In een aanneemovereenkomst staat vaak een boete als de opleverdatum niet wordt gehaald. Zo’n boete kan fors oplopen. Maar er zijn omstandigheden waarin de rechter de boete matigt.
Een hoteleigenaar sluit een aanneemovereenkomst met een bouwbedrijf om zijn hotel te verbouwen. De aanneemsom bedraagt € 845.000. Er wordt een uiterste opleverdatum afgesproken, en een uiterste afronddatum. Die is een week na de opleverdatum, voor het herstel van de laatste onvolkomenheden. Wordt de opleverdatum niet gehaald, dan moet de aannemer € 1.000 per dag betalen, voor maximaal zeven dagen. Wordt de afronddatum niet gehaald, dan kost hem dat € 2.000 per dag, zonder maximum. Beide termijnen worden ruimschoots overtreden. Na negen maanden laat de hoteleigenaar weten dat hij ervan uitgaat dat de aannemer het afronden van de verbouwing niet meer gaat redden, en laat hem dit weten ook. Een jaar na de opleverdatum ontbindt de hoteleigenaar de aanneemovereenkomst voor dat deel dat nog niet is uitgevoerd. Bij de rechtbank Amsterdam eist hij € 743.000 aan verschuldigde boete.
Fatale termijn
De aannemer betwist dat de opleverdatum wel zo hard (‘fataal’) was. Bij het ondertekenen van de overeenkomst twijfelde hij al of die datum haalbaar was.
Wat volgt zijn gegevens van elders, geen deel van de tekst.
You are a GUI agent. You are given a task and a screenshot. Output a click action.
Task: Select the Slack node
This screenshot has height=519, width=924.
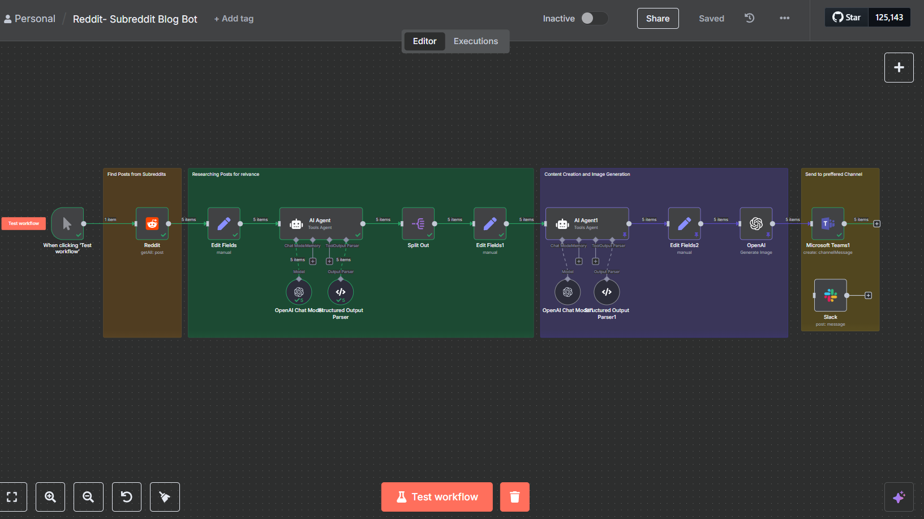click(x=830, y=295)
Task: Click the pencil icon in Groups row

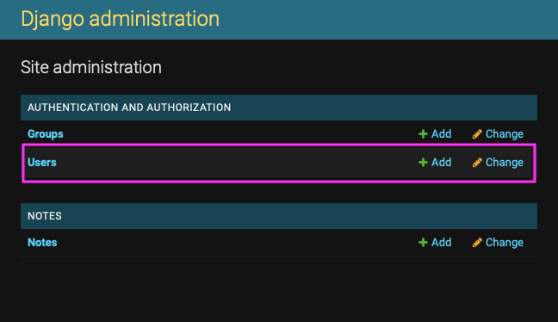Action: pyautogui.click(x=477, y=134)
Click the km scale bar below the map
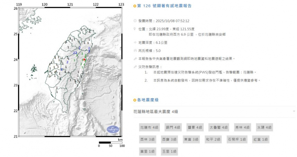The image size is (297, 157). click(x=110, y=142)
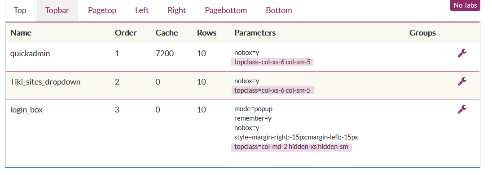Click the quickadmin module name
The width and height of the screenshot is (492, 175).
pos(30,54)
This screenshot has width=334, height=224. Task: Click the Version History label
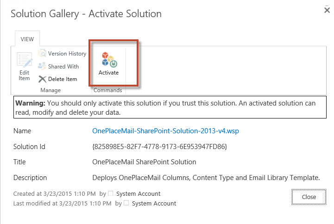click(x=67, y=54)
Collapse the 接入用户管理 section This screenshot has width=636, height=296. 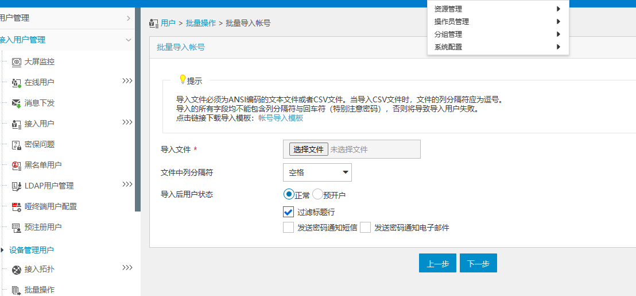(x=128, y=40)
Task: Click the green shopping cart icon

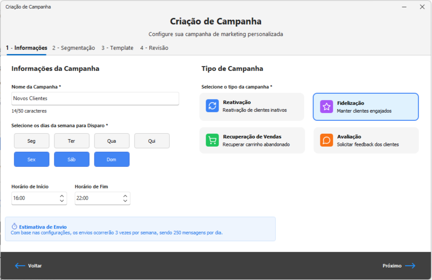Action: coord(212,140)
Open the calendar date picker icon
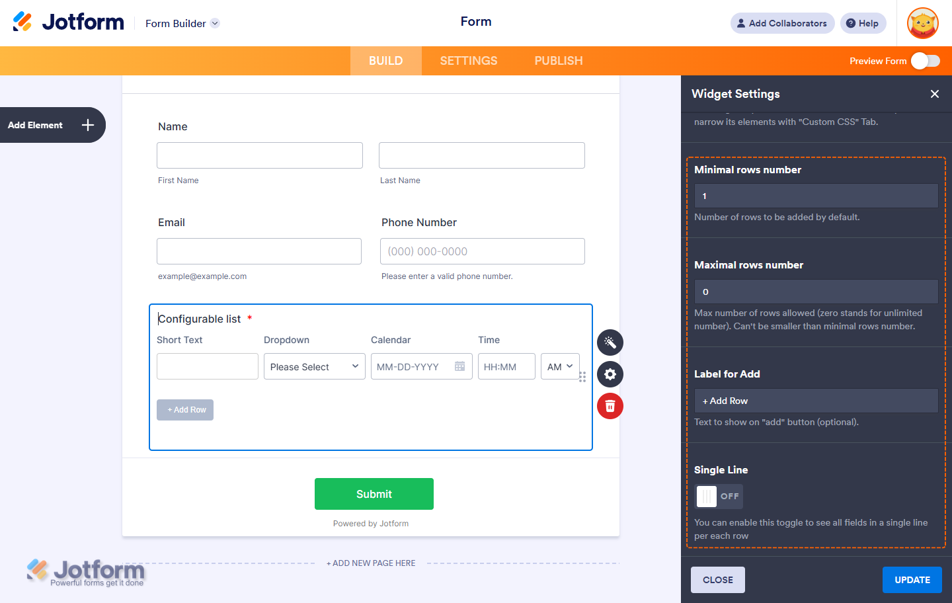 pos(460,366)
Maar de rechter ziet in hem een professionele aannemer die zijn handtekening heeft gezet onder een overeenkomst met een duidelijke opleverdatum, zeker gezien de bonus- en boeteregeling. Hij zit vast aan het fatale karakter van de oplevertermijn.
Verzuim
Maar de hoteleigenaar liet hem toch doorwerken, na de oplevertermijn? Dan is de aannemer niet meer in verzuim, zo stelt hij. Volgens de rechtbank wordt het verzuim alleen ‘gezuiverd’ als de hoteleigenaar een behoorlijk aanbod van de aannemer tot nakoming mét schadevergoeding had geweigerd. Zo’n aanbod heeft de aannemer niet gedaan. Een verzoek om uitstel van de oplevering is niet zo’n aanbod, ook omdat daarin geen schadevergoeding wordt aangeboden. Na de fatale termijn was de aannemer in verzuim en mocht de hoteleigenaar de overeenkomst ontbinden.
Matiging
De aannemer vindt de boete veel te hoog, ook omdat hij allerlei meerwerk moest verrichten. Maar hij geeft niet aan dat er een causaal verband bestaat tussen het meerwerk en het overschrijden van de oplevertermijn. Wel matigt de rechter de boete. Die is zo hoog opgelopen dat deze de aanneemsom bijna evenaart. Dan kan de boete geen prikkel meer zijn om het werk op tijd af te ronden. Bovendien geldt de boete tot de dag dat de hoteleigenaar liet weten dat het afbouwen toch niet meer zou lukken – vanaf die dag viel de prikkel weg. Verder leidde de coronapandemie ertoe dat de aannemer over minder personeel beschikte en dat bouwmaterialen later werden geleverd. De rechtbank vindt dat de gevolgen van de coronapandemie over beide partijen moeten worden verdeeld. Na een herberekening stelt de rechtbank de boete vast op € 399.000.